**Exercise**:
Scan the records for the word "will". Report each line where it occurs.

------ Working data

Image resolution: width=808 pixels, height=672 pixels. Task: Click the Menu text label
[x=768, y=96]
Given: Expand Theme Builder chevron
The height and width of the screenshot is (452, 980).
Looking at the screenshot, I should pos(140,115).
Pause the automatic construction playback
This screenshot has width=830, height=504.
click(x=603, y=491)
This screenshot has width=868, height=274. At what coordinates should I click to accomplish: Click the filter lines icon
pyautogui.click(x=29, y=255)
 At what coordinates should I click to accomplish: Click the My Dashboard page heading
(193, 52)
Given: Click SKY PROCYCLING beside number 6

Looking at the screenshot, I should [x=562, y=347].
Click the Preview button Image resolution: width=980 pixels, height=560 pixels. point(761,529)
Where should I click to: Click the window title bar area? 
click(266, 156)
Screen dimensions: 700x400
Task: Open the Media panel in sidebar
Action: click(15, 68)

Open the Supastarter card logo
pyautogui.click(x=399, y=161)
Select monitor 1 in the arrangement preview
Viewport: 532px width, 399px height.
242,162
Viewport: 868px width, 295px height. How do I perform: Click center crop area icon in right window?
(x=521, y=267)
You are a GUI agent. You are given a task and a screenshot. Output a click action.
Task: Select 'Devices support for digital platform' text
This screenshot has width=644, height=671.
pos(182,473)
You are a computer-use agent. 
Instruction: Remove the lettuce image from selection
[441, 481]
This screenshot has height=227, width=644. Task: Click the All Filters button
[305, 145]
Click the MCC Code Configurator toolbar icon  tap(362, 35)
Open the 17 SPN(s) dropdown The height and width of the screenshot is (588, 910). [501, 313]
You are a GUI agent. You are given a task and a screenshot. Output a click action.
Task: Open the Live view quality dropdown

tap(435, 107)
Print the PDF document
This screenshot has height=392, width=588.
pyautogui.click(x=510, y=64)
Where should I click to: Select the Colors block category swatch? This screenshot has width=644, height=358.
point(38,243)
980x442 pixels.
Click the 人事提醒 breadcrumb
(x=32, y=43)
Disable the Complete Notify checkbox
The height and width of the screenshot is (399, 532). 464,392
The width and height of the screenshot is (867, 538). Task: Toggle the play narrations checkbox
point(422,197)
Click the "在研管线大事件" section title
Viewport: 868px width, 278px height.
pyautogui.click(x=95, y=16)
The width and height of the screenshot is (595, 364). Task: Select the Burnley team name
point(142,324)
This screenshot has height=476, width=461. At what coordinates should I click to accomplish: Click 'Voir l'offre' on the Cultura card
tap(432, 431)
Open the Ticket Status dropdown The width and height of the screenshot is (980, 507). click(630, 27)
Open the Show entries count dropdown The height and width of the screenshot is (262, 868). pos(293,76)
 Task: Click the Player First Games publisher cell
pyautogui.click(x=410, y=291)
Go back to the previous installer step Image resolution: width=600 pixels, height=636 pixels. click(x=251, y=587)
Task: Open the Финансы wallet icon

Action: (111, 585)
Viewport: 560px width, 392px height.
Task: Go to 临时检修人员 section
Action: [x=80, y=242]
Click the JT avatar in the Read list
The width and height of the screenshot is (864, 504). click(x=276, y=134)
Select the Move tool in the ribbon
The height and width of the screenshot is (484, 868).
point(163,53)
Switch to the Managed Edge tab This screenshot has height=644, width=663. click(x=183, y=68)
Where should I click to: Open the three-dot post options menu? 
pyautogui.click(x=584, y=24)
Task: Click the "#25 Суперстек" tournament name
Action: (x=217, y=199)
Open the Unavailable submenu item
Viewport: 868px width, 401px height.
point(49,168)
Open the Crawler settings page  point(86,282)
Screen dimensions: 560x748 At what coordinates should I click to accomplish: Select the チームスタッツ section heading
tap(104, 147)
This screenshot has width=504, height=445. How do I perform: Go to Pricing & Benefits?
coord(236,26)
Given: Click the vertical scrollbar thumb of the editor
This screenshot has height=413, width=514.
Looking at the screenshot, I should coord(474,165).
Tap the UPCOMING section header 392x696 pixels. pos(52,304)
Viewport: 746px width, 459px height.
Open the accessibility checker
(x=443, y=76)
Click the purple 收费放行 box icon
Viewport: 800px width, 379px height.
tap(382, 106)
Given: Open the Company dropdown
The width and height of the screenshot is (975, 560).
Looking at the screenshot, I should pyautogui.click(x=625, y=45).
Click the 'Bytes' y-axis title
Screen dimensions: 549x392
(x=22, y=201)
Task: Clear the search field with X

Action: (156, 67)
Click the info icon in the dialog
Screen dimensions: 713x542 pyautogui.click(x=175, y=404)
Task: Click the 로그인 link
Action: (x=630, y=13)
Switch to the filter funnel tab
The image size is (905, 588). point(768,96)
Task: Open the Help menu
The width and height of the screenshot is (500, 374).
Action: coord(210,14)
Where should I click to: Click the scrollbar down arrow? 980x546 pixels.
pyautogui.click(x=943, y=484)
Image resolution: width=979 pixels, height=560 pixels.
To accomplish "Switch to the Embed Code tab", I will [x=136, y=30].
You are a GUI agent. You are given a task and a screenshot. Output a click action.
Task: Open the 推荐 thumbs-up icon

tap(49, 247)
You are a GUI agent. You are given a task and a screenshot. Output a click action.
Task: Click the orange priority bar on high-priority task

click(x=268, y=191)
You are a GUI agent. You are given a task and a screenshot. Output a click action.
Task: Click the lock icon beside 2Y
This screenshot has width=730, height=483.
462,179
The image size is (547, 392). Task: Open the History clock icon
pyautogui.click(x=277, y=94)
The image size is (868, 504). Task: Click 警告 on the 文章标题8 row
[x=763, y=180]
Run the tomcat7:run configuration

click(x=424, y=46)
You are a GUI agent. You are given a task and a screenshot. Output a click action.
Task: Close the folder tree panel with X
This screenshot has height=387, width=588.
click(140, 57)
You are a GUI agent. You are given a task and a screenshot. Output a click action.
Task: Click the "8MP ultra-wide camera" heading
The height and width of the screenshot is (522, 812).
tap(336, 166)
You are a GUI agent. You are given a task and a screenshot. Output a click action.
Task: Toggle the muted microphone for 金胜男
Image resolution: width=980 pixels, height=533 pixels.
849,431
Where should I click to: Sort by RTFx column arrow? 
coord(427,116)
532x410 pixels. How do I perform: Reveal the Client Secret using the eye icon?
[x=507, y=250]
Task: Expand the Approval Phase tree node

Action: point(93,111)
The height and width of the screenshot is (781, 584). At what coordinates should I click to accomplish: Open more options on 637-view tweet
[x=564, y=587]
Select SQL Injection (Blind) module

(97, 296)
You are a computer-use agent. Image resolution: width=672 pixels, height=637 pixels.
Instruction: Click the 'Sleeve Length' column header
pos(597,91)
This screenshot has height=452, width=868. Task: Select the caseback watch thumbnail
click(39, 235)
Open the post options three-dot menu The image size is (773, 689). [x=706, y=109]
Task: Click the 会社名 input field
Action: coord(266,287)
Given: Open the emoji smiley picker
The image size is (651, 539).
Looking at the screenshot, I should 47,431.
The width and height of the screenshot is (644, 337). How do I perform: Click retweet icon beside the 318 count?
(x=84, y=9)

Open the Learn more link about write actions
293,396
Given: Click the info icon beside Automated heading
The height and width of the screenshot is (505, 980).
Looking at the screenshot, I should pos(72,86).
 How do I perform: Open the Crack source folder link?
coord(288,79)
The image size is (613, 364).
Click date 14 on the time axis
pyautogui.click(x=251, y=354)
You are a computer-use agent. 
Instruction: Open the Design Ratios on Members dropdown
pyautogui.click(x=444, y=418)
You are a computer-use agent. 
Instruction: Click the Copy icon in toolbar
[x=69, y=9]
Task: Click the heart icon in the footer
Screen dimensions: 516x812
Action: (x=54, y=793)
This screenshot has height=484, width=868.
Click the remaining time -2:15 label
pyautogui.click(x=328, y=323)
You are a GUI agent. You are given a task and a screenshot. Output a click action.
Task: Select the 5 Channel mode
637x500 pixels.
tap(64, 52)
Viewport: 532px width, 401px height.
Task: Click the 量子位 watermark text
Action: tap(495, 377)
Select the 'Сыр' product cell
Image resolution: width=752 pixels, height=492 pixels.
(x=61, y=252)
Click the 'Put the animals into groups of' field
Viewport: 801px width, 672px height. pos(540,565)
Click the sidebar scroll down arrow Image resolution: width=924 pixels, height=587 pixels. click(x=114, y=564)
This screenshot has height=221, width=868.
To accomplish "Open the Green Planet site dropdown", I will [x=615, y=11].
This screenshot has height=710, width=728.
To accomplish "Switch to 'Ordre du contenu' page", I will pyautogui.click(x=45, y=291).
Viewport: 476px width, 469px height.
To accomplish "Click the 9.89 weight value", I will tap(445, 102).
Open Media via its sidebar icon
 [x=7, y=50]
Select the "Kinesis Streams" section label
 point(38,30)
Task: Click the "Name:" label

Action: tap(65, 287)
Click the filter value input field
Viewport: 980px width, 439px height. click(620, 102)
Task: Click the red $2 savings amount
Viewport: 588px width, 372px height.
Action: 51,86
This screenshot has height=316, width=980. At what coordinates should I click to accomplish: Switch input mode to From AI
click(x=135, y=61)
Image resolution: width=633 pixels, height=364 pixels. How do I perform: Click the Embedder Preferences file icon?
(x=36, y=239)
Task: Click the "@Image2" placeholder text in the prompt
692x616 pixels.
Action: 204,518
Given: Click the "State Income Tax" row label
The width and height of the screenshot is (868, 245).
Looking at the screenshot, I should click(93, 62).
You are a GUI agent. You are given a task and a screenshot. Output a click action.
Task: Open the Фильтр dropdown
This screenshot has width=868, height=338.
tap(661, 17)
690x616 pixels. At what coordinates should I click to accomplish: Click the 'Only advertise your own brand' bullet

------------

**Answer for the task**:
To accomplish "Switch to the Embed Code tab", I will [x=136, y=30].
To accomplish "Open the Green Planet site dropdown", I will [x=615, y=11].
To accomplish "Switch to 'Ordre du contenu' page", I will pyautogui.click(x=45, y=291).
To accomplish "Click the 9.89 weight value", I will tap(445, 102).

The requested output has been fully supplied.